TGF-β-Dependent α11 Integrin Expression Is Reduced in Aging Gingival Wounds

TGF-β regulates the expression of the α11 integrin, a crucial collagen receptor in wound healing. As healing is impaired in older mammals, we examined the influence of aging on the regulation of TGF-β-mediated α11 integrin expression in gingival repair. Primary cultures of human gingival fibroblasts from young and aged donors were examined by RT-qPCR and Western blot to assess the expression of α2 and α11 integrins, TGF-β (isoforms 1, 2, 3), and TGF-β receptors 1 and 2. TGF-β1 and TGF-β2 were quantified by ELISA. TGF-β activity was evaluated using a gene reporter assay. In gingival wounds created in young and aged mice, collagen deposition and organisation, and expression levels of α11 integrin, TGF-β1 and TGF-β2 were quantified. Data were analysed using unpaired t-test, Mann–Whitney or ANOVA. There were reduced expression levels of α11 integrin (76% mRNA/33% protein) and TGF-β1 (34% mRNA/40% protein), and reduced TGF-β activity (38%) in cultured fibroblasts from older compared with younger donors. Treatment with TGF-β1 induced a 3.6-fold increase of α11 integrin mRNA and a 45% increase of α11 integrin protein in fibroblasts from younger donors, but there was no change in treated cells obtained from older donors.

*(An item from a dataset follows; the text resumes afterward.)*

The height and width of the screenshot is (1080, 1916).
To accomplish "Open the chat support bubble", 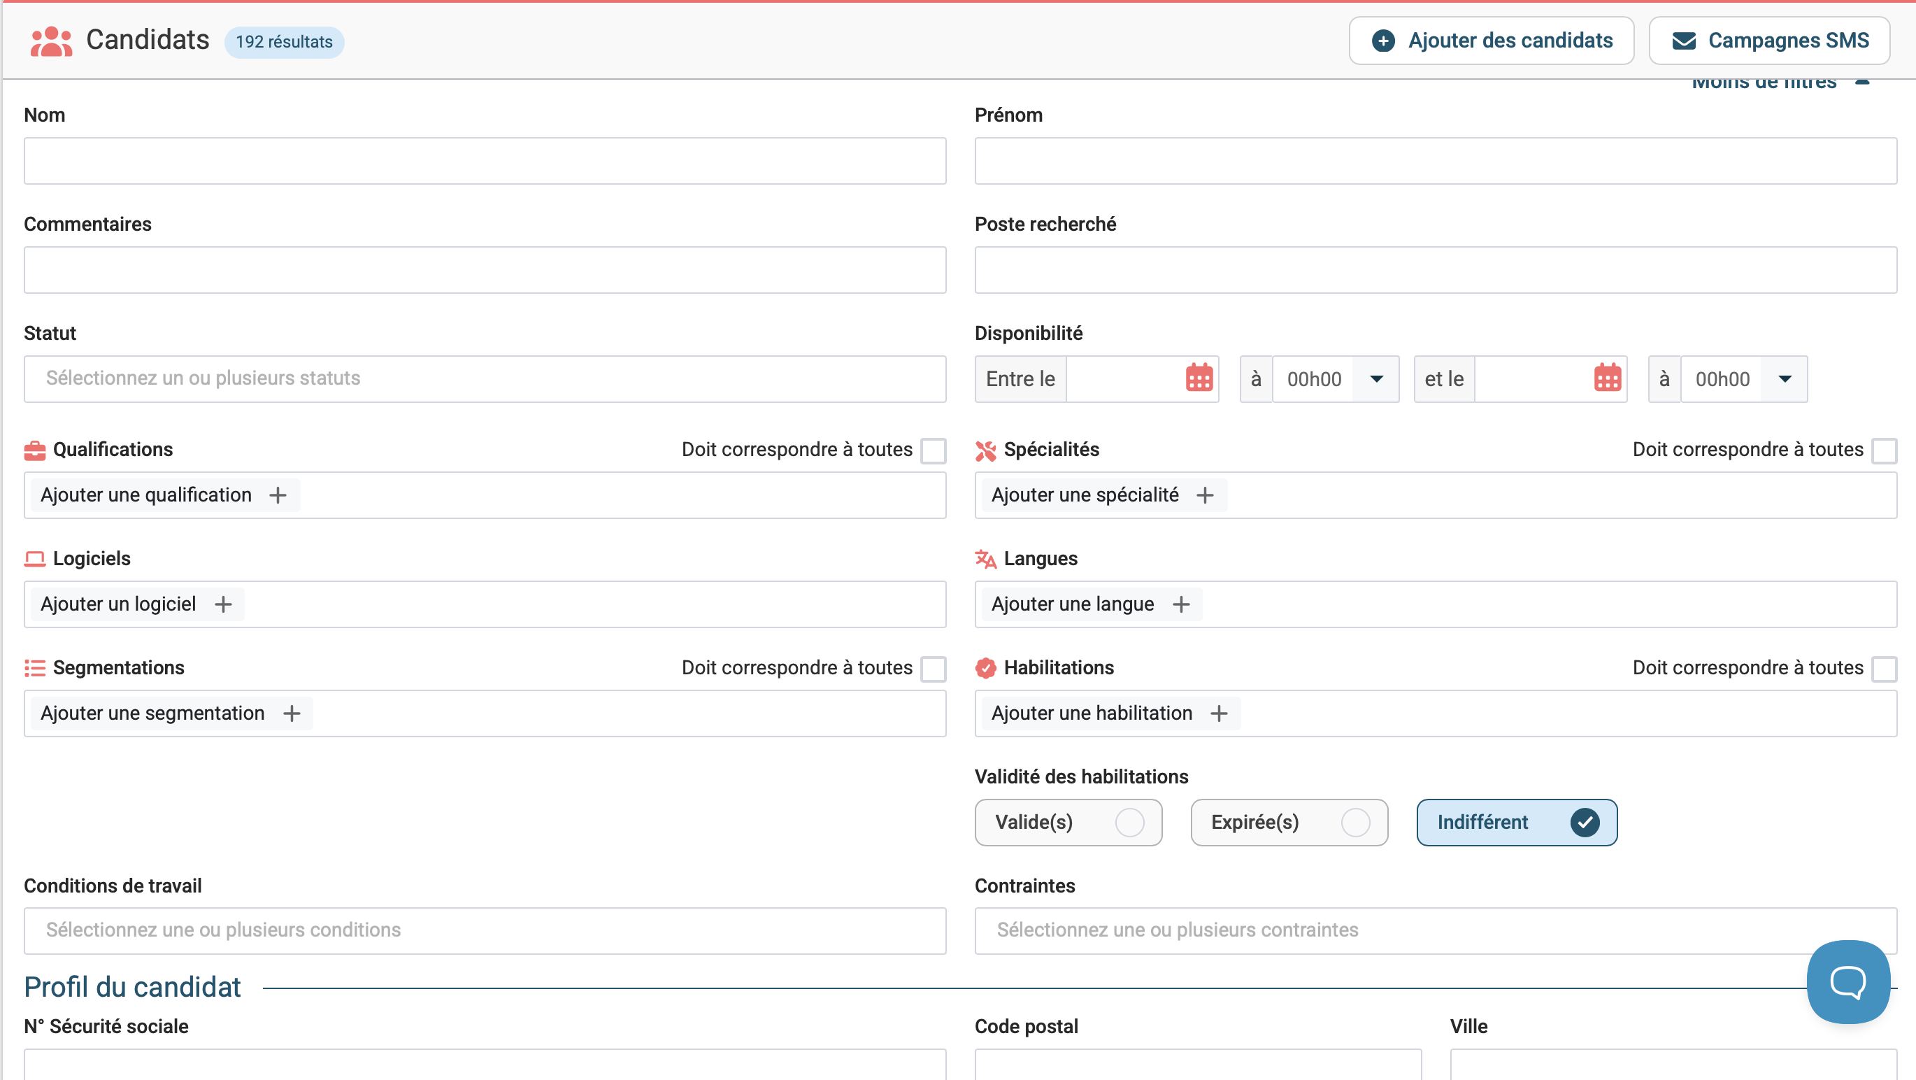I will 1848,982.
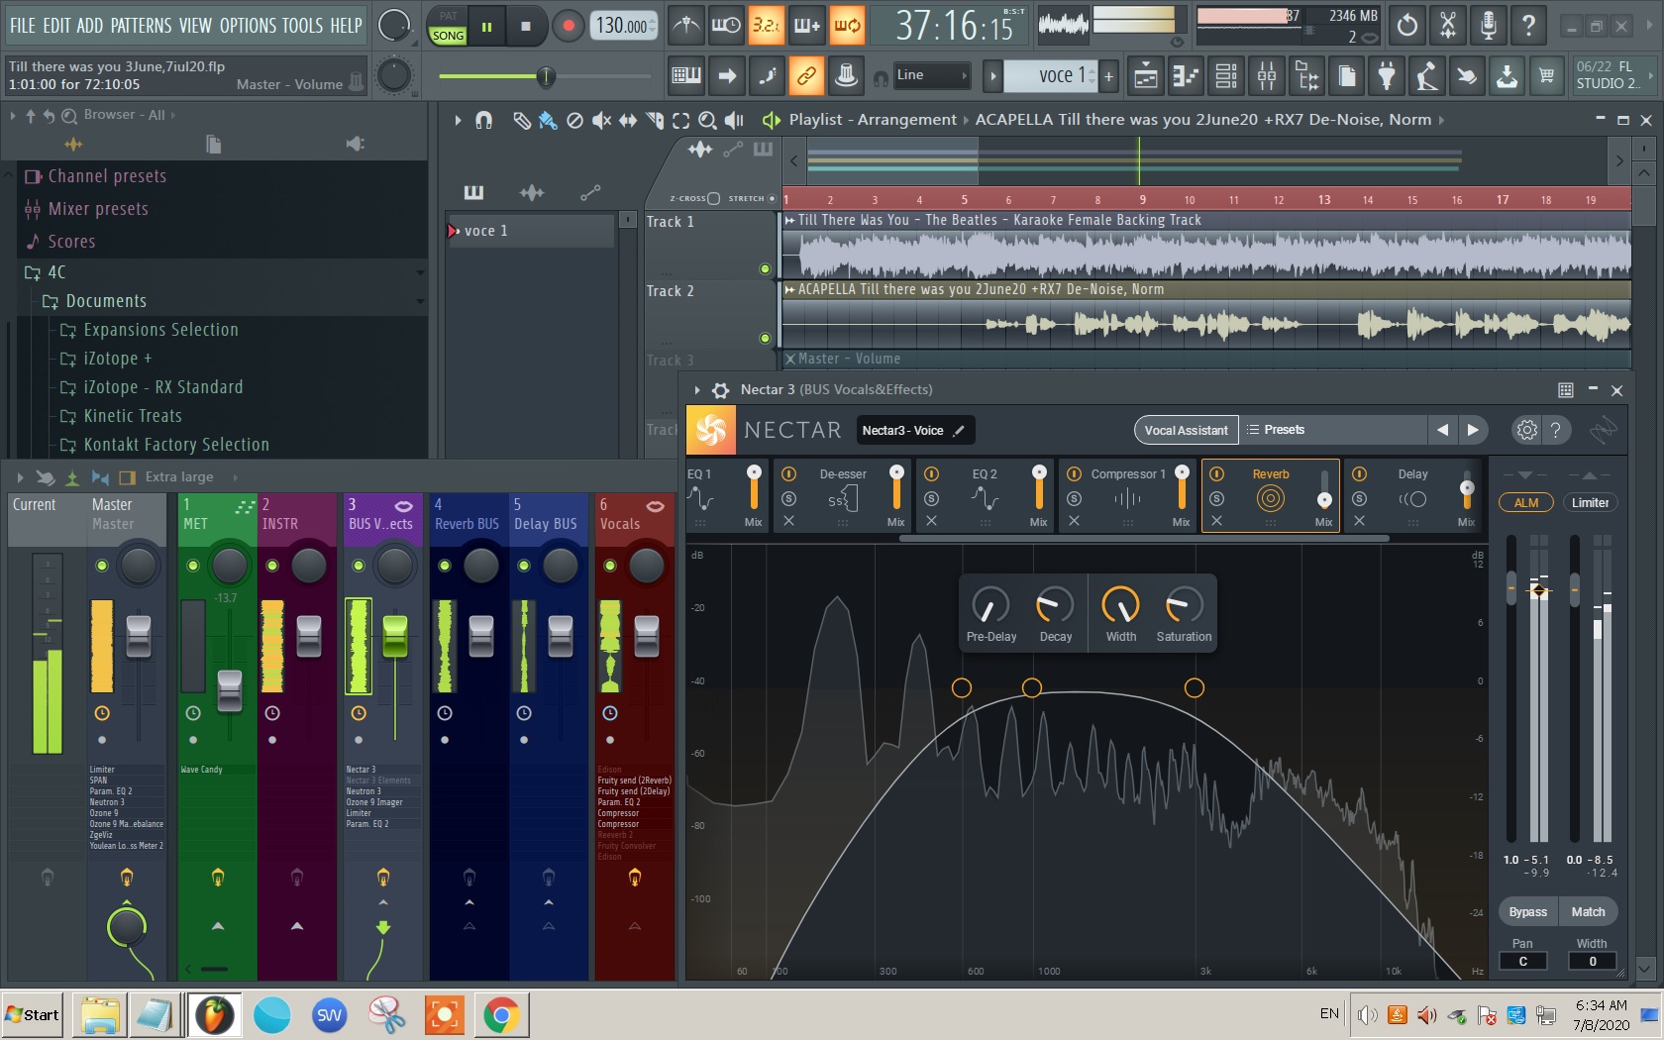1664x1040 pixels.
Task: Select the Mute tool in the playlist toolbar
Action: tap(602, 120)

Compared with younger mice, gingival wounds in older mice demonstrated lower levels of collagen deposition (61%), collagen alignment (48%), α11 integrin (77%) and TGF-β1 (86%). Aging is associated with reduced TGF-β1 expression and signalling in gingival fibroblasts, which leads to diminished α11 integrin expression. This disruption of TGF-β1-dependent α11 integrin signalling underpins one potential mechanism for impaired gingival connective tissue repair seen during aging.